[BEGIN DATA ENTRIES]

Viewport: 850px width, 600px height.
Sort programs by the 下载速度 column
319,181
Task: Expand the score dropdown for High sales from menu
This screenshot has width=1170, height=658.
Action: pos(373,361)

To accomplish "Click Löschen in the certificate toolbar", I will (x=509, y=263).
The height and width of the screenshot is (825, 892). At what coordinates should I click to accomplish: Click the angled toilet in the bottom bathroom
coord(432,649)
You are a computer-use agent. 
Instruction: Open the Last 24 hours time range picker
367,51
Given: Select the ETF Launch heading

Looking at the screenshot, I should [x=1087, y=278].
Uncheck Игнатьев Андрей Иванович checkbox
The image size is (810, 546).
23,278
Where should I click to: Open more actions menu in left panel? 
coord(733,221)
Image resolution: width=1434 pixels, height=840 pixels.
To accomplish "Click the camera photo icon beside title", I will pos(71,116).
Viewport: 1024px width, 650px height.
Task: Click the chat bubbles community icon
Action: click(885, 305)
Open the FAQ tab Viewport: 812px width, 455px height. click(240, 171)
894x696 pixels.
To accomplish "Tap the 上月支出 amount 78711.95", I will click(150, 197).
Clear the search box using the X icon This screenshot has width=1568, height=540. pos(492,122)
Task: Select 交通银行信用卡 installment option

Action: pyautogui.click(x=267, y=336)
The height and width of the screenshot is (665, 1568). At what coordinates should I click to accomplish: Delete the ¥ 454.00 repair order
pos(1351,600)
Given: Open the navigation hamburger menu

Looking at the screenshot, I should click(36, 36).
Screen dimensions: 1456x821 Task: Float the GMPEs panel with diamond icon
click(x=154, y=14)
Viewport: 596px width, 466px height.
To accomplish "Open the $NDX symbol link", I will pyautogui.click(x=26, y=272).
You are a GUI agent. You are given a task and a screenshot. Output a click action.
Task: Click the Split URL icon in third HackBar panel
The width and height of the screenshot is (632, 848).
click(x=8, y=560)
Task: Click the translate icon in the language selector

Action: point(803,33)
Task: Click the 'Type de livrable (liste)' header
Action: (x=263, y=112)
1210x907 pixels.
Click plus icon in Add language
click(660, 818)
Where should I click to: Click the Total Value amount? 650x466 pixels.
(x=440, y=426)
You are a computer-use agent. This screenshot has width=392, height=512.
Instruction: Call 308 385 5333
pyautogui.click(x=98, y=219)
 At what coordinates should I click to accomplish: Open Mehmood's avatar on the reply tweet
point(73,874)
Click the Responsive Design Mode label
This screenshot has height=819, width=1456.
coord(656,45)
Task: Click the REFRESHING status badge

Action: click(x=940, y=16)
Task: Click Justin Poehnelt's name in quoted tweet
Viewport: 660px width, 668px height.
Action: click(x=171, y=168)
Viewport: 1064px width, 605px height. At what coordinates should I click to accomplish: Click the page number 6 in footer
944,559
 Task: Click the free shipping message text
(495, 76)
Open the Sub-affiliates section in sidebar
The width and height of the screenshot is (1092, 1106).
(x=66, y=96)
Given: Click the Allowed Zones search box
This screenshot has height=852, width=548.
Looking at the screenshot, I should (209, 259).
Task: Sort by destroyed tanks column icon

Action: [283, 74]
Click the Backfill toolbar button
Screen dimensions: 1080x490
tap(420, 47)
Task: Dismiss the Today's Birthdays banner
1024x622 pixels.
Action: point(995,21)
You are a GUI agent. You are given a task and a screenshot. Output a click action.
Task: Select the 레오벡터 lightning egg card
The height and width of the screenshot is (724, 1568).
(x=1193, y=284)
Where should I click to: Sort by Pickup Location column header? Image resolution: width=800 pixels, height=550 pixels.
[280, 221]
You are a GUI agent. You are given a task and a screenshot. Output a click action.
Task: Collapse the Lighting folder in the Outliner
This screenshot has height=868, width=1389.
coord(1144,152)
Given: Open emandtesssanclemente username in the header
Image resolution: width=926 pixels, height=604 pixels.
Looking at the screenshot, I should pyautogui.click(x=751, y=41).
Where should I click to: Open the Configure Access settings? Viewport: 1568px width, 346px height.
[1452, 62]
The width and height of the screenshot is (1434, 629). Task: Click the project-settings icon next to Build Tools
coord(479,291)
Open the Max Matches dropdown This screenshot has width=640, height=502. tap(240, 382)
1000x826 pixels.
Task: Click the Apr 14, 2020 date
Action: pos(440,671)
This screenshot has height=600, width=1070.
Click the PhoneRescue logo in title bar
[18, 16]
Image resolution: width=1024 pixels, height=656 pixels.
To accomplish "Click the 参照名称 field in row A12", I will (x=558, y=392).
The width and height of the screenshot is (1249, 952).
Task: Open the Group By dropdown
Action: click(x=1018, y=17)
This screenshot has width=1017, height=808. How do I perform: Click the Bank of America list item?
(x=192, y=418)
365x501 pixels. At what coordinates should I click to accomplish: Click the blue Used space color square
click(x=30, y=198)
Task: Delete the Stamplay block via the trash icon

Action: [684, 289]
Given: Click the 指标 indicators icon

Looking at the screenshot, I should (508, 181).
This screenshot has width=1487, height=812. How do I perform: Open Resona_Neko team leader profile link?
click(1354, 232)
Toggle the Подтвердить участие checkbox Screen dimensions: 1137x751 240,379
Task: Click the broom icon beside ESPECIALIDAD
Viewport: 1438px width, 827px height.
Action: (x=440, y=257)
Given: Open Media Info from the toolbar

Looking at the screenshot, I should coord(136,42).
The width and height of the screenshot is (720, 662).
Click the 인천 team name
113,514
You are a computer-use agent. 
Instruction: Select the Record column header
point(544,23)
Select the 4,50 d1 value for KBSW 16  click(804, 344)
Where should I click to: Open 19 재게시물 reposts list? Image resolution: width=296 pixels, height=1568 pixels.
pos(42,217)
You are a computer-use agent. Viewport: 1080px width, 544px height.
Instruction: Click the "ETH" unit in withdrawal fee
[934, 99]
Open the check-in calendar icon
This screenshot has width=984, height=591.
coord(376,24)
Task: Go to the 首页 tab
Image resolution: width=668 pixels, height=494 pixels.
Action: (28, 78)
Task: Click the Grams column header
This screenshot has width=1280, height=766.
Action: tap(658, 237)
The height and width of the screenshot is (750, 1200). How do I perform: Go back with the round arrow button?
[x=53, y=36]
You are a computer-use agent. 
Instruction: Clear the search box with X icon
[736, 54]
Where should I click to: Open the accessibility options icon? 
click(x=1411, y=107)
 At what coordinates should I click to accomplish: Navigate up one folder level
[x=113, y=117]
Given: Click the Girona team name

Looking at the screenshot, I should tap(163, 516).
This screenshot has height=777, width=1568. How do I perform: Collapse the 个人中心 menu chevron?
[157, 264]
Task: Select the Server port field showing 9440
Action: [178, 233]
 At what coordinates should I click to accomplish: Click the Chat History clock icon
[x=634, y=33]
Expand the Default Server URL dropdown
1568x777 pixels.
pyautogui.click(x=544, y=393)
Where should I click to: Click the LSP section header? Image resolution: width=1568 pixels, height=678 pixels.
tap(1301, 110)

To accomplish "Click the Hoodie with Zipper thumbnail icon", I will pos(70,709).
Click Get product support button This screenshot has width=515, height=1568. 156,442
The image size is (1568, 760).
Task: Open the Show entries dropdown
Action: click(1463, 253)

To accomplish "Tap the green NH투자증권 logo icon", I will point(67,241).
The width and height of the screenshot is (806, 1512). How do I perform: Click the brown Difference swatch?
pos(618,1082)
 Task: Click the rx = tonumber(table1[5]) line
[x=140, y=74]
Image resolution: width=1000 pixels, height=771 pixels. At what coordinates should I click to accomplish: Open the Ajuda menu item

[END DATA ENTRIES]

§ **WORK INSTRUCTIONS**:
Convert the records, from the first line up to and including the line containing "will (x=509, y=263).", into a JSON list of strings with one string per line, leaving out blank lines.

§ **ANSWER FOR THE TASK**:
[
  "Viewport: 850px width, 600px height.",
  "Sort programs by the 下载速度 column",
  "319,181",
  "Task: Expand the score dropdown for High sales from menu",
  "This screenshot has width=1170, height=658.",
  "Action: pos(373,361)",
  "To accomplish \"Click Löschen in the certificate toolbar\", I will (x=509, y=263)."
]